Pyongyang's recent campaign seems to be a twofer, combining espionage with theft.
Operation In(ter)ception: social engineering by the Lazarus Group.
Researchers at SentinelOne warn that North Korea’s Lazarus Group is using phony Crypto.com job offers to distribute macOS malware. The researchers aren’t sure how the lures are being distributed, but they suspect the attackers are sending spearphishing messages on LinkedIn. SentinelOne notes that this campaign “appears to be extending the targets from users of crypto exchange platforms to their employees in what may be a combined effort to conduct both espionage and cryptocurrency theft.”

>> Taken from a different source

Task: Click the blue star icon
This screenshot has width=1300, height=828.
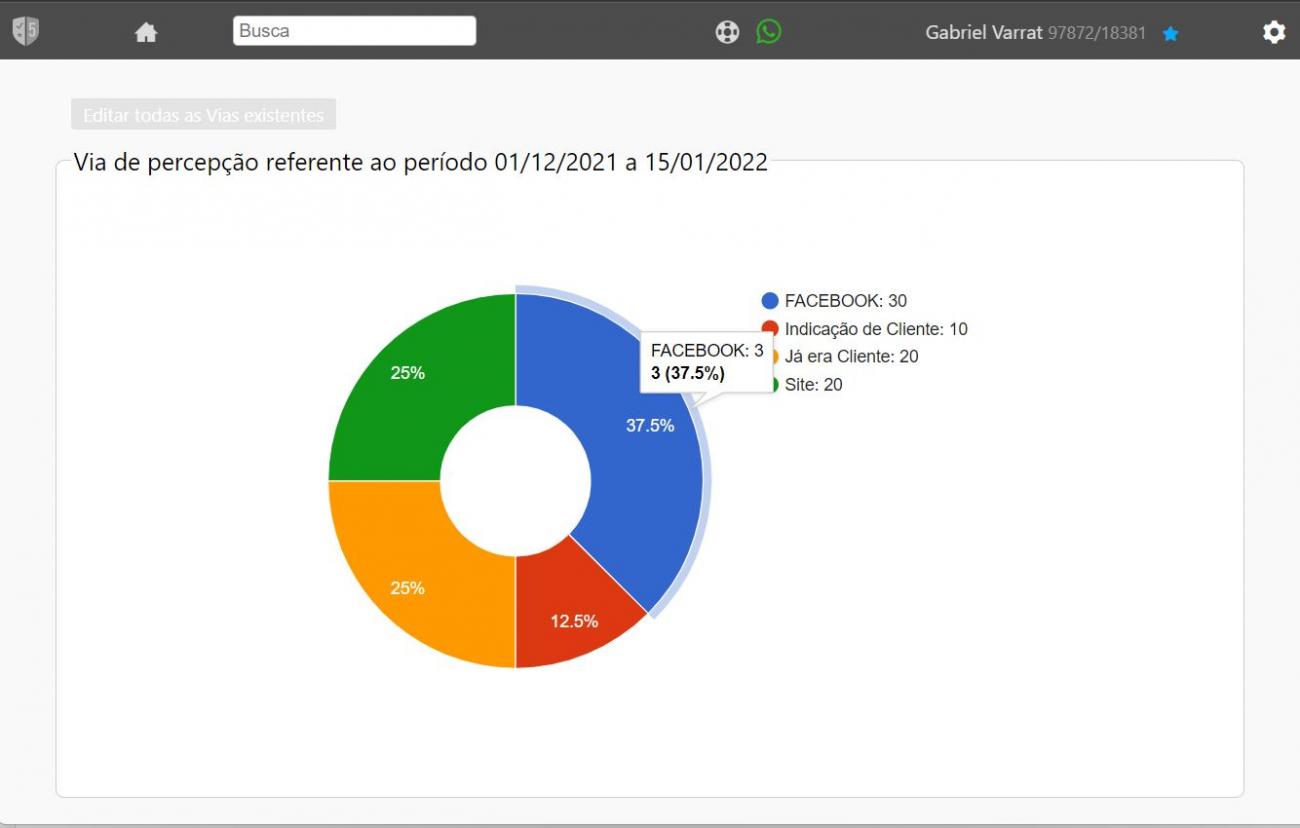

Roger Grimes, data-driven defense evangelist at KnowBe4, commented:
“Social engineering is involved in 70% to 90% of all successful hacker and malware attacks, in general. In the crypto world it seems even more so. The cryptocurrency world...the metaverse...web 3.0...whatever you're calling it, is ripe for social engineering and attackers are taking advantage of it. Mitigating social engineering threats any way you can, using the best defense-in-depth combination of policies, technical defenses, and education has always been what every organization needed to do more of, but this is especially so for any person or organization getting involved with any of the new web 3.0, metaverse technologies. It's just a very unsafe place right now...even more so than the general Internet, which is already an unsafe place. The crypto world is an extremely unsafe place in an already unsafe place.”